Update these lines by replacing "Collection" with "Category" wherever it occurs, leaving everything else the same.

— begin Extracted records —

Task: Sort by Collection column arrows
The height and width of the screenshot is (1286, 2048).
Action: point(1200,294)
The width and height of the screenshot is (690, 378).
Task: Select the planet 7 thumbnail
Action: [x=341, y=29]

— end Extracted records —

Problem solution.
Task: Sort by Category column arrows
The height and width of the screenshot is (1286, 2048).
Action: point(1200,294)
The width and height of the screenshot is (690, 378).
Task: Select the planet 7 thumbnail
Action: [x=341, y=29]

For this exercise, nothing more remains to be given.